■ **Exercise objective**: From the first line to the last, give the records again exactly.

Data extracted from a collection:
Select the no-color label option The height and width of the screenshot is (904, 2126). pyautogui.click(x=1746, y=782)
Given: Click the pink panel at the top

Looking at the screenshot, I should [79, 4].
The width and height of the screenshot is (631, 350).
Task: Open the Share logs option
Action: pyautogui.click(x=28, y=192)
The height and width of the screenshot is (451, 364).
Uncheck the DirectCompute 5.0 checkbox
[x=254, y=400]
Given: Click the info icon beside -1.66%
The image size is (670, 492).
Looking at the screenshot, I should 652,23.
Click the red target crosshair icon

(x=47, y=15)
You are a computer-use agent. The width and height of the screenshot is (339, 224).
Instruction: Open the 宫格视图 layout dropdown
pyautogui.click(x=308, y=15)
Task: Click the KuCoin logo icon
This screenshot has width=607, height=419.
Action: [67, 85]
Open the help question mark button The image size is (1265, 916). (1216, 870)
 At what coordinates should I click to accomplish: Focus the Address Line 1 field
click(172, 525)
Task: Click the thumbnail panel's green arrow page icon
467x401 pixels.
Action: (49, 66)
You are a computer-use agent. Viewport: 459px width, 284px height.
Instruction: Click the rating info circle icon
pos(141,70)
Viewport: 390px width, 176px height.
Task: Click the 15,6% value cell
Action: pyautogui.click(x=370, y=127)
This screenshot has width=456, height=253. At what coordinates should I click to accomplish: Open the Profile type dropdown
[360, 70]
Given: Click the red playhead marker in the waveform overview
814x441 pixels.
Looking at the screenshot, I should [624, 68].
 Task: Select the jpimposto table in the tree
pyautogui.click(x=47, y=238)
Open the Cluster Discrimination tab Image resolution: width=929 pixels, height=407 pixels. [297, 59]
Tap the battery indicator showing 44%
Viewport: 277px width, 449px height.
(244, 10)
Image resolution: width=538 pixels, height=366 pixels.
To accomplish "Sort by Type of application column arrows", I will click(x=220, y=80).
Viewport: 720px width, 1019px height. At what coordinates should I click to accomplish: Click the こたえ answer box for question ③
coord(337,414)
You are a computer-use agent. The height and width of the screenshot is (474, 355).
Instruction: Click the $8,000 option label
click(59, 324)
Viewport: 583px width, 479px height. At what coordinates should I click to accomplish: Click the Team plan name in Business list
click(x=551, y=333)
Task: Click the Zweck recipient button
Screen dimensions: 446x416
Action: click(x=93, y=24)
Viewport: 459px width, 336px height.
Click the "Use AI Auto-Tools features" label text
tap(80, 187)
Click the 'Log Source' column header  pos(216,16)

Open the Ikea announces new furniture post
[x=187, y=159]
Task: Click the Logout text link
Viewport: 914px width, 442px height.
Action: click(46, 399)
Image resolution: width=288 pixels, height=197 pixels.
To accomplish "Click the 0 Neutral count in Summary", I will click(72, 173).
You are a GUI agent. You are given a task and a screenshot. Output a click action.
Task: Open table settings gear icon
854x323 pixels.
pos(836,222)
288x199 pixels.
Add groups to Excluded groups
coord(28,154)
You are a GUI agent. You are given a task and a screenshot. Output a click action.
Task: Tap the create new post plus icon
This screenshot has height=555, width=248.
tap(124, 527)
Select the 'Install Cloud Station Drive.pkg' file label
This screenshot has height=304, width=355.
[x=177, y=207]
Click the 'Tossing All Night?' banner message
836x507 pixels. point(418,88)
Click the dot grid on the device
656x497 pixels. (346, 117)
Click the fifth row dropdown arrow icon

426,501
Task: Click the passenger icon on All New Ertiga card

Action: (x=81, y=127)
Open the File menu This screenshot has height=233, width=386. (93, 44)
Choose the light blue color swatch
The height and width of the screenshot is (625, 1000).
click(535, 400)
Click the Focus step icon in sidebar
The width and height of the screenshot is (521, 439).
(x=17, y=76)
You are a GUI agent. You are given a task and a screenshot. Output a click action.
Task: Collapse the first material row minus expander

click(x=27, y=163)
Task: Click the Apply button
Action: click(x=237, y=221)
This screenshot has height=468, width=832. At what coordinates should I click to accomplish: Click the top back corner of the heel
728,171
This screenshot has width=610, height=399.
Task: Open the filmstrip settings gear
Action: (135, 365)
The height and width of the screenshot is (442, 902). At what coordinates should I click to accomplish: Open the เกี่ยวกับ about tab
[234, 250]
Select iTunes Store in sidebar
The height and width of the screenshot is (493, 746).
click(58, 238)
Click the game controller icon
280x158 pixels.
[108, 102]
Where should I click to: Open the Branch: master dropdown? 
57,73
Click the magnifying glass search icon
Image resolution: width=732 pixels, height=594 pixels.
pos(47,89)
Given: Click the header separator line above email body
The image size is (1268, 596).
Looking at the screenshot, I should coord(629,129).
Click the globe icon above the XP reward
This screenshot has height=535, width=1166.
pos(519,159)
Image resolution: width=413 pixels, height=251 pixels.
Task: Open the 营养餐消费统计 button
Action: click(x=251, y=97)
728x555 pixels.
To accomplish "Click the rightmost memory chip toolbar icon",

■ **Solution to this task**:
Select the no-color label option The height and width of the screenshot is (904, 2126). pyautogui.click(x=1746, y=782)
Given: Click the pink panel at the top

Looking at the screenshot, I should [79, 4].
The width and height of the screenshot is (631, 350).
Task: Open the Share logs option
Action: pyautogui.click(x=28, y=192)
The height and width of the screenshot is (451, 364).
Uncheck the DirectCompute 5.0 checkbox
[x=254, y=400]
Given: Click the info icon beside -1.66%
The image size is (670, 492).
Looking at the screenshot, I should 652,23.
Click the red target crosshair icon

(x=47, y=15)
You are a computer-use agent. The width and height of the screenshot is (339, 224).
Instruction: Open the 宫格视图 layout dropdown
pyautogui.click(x=308, y=15)
Task: Click the KuCoin logo icon
This screenshot has width=607, height=419.
Action: [67, 85]
Open the help question mark button The image size is (1265, 916). (1216, 870)
 At what coordinates should I click to accomplish: Focus the Address Line 1 field
click(172, 525)
Task: Click the thumbnail panel's green arrow page icon
467x401 pixels.
Action: (49, 66)
You are a computer-use agent. Viewport: 459px width, 284px height.
Instruction: Click the rating info circle icon
pos(141,70)
Viewport: 390px width, 176px height.
Task: Click the 15,6% value cell
Action: pyautogui.click(x=370, y=127)
This screenshot has width=456, height=253. At what coordinates should I click to accomplish: Open the Profile type dropdown
[360, 70]
Given: Click the red playhead marker in the waveform overview
814x441 pixels.
Looking at the screenshot, I should [624, 68].
 Task: Select the jpimposto table in the tree
pyautogui.click(x=47, y=238)
Open the Cluster Discrimination tab Image resolution: width=929 pixels, height=407 pixels. [297, 59]
Tap the battery indicator showing 44%
Viewport: 277px width, 449px height.
(244, 10)
Image resolution: width=538 pixels, height=366 pixels.
To accomplish "Sort by Type of application column arrows", I will click(x=220, y=80).
Viewport: 720px width, 1019px height. At what coordinates should I click to accomplish: Click the こたえ answer box for question ③
coord(337,414)
You are a computer-use agent. The height and width of the screenshot is (474, 355).
Instruction: Click the $8,000 option label
click(59, 324)
Viewport: 583px width, 479px height. At what coordinates should I click to accomplish: Click the Team plan name in Business list
click(x=551, y=333)
Task: Click the Zweck recipient button
Screen dimensions: 446x416
Action: click(x=93, y=24)
Viewport: 459px width, 336px height.
Click the "Use AI Auto-Tools features" label text
tap(80, 187)
Click the 'Log Source' column header  pos(216,16)

Open the Ikea announces new furniture post
[x=187, y=159]
Task: Click the Logout text link
Viewport: 914px width, 442px height.
Action: click(46, 399)
Image resolution: width=288 pixels, height=197 pixels.
To accomplish "Click the 0 Neutral count in Summary", I will click(72, 173).
You are a GUI agent. You are given a task and a screenshot. Output a click action.
Task: Open table settings gear icon
854x323 pixels.
pos(836,222)
288x199 pixels.
Add groups to Excluded groups
coord(28,154)
You are a GUI agent. You are given a task and a screenshot. Output a click action.
Task: Tap the create new post plus icon
This screenshot has height=555, width=248.
tap(124, 527)
Select the 'Install Cloud Station Drive.pkg' file label
This screenshot has height=304, width=355.
[x=177, y=207]
Click the 'Tossing All Night?' banner message
836x507 pixels. point(418,88)
Click the dot grid on the device
656x497 pixels. (346, 117)
Click the fifth row dropdown arrow icon

426,501
Task: Click the passenger icon on All New Ertiga card

Action: (x=81, y=127)
Open the File menu This screenshot has height=233, width=386. (93, 44)
Choose the light blue color swatch
The height and width of the screenshot is (625, 1000).
click(535, 400)
Click the Focus step icon in sidebar
The width and height of the screenshot is (521, 439).
(x=17, y=76)
You are a GUI agent. You are given a task and a screenshot. Output a click action.
Task: Collapse the first material row minus expander

click(x=27, y=163)
Task: Click the Apply button
Action: click(x=237, y=221)
This screenshot has height=468, width=832. At what coordinates should I click to accomplish: Click the top back corner of the heel
728,171
This screenshot has width=610, height=399.
Task: Open the filmstrip settings gear
Action: (135, 365)
The height and width of the screenshot is (442, 902). At what coordinates should I click to accomplish: Open the เกี่ยวกับ about tab
[234, 250]
Select iTunes Store in sidebar
The height and width of the screenshot is (493, 746).
click(58, 238)
Click the game controller icon
280x158 pixels.
[108, 102]
Where should I click to: Open the Branch: master dropdown? 
57,73
Click the magnifying glass search icon
Image resolution: width=732 pixels, height=594 pixels.
pos(47,89)
Given: Click the header separator line above email body
The image size is (1268, 596).
Looking at the screenshot, I should coord(629,129).
Click the globe icon above the XP reward
This screenshot has height=535, width=1166.
pos(519,159)
Image resolution: width=413 pixels, height=251 pixels.
Task: Open the 营养餐消费统计 button
Action: click(x=251, y=97)
728x555 pixels.
To accomplish "Click the rightmost memory chip toolbar icon",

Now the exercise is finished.